If Christ is the bread of life, the manna from on high (John 6:33-35), should not the preacher feed his flock accordingly? If believers are ‘complete in him’ should we not labour to show them the Christ in whom all fulness dwells (Colossians 2:10; 1:19)?
Of course we should. For ‘he is before all things … the head of the body, the church, the firstborn from the dead, that in all things he may have the pre-eminence’ (Colossians 1:17-19). It would be a strange thing if God intended his Son to have pre-eminence in everything except our preaching!
Seeing the Father
There is another possible objection – an issue that genuinely troubles some preachers. If we preach Christ exclusively, are we not in danger of neglecting the Father – the first person of the Godhead? This may be why many sermons refer to ‘God’ frequently but make little mention of Christ.
For example, it is possible to preach on the glory of God from Old Testament passages like Exodus 3:6 (the burning bush) or 33:18-23 (Moses beseeching God to show him his glory) without reference to Christ.

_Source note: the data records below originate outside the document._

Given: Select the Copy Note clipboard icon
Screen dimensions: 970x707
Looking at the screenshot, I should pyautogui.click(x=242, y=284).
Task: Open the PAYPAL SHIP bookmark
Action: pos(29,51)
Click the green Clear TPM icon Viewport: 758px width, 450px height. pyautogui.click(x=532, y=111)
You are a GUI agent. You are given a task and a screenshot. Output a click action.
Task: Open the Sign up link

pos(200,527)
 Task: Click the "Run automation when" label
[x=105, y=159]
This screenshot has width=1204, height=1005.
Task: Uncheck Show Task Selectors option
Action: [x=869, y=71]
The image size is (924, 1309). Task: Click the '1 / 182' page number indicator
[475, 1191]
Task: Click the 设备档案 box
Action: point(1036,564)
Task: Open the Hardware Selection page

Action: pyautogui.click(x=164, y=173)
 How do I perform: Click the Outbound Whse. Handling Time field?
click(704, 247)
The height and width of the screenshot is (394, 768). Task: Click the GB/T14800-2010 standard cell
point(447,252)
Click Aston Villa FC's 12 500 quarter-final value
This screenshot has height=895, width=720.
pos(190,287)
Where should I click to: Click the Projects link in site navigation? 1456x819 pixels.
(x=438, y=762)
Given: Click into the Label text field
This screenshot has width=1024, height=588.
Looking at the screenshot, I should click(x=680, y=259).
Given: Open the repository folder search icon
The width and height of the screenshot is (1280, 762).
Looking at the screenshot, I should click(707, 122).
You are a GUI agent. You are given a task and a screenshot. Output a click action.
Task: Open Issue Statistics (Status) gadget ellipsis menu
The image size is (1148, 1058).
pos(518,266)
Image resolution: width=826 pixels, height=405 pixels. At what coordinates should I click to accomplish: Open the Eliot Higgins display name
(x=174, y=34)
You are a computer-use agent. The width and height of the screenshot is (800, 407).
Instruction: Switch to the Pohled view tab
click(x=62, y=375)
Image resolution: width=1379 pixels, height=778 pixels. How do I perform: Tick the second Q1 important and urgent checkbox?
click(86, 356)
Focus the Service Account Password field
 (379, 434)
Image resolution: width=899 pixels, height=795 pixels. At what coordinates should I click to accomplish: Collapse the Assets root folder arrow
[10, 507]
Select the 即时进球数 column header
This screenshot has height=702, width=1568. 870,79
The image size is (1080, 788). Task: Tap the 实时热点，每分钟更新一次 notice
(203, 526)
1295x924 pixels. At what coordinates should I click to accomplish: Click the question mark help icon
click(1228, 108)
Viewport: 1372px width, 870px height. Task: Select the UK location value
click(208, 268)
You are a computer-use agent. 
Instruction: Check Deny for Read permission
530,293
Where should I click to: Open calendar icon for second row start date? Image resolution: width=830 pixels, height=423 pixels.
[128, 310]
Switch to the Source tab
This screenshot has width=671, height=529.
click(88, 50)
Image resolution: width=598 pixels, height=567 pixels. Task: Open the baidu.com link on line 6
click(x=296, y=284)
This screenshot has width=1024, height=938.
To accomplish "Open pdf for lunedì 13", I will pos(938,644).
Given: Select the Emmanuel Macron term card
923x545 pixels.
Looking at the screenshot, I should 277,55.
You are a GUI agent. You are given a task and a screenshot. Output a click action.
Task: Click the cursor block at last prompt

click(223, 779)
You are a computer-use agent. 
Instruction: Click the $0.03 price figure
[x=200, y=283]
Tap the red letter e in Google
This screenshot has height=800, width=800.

But we should remember that under the new covenant we behold ‘the glory of God in the face of Jesus Christ’ – who reveals the fulness of God’s ‘grace and truth’ (2 Corinthians 4:6; John 1:14). By all means let us expound these Old Testament manifestations of God’s glory. But let us do so by relating them to Christ, remembering that they were only shadows and precursors of ‘the glory that excels’ – the glory of God’s beloved Son (2 Corinthians 3:10). For Christ is ‘the brightness of God’s glory and the express image of his person’ (Hebrews 1:3).
Hebrews also reminds us that we no longer come to Mount Sinai ‘but… to Mount Zion and to the city of the living God’ (Hebrews 12:18-24). The true glory of the living God is revealed only in Christ for ‘no man has seen God at any time. The only-begotten Son, who is in the bosom of the Father, he has declared him’ (John 1:18).
What shall we conclude, therefore? ‘He who does not honour the Son, does not honour the Father who sent him’ (John 5:23). He who has seen Christ has seen the Father (John 14:9). It is not possible, therefore, to honour Christ at the expense of honouring the Father. Rather, we exalt the Father in the same measure as we exalt his Son.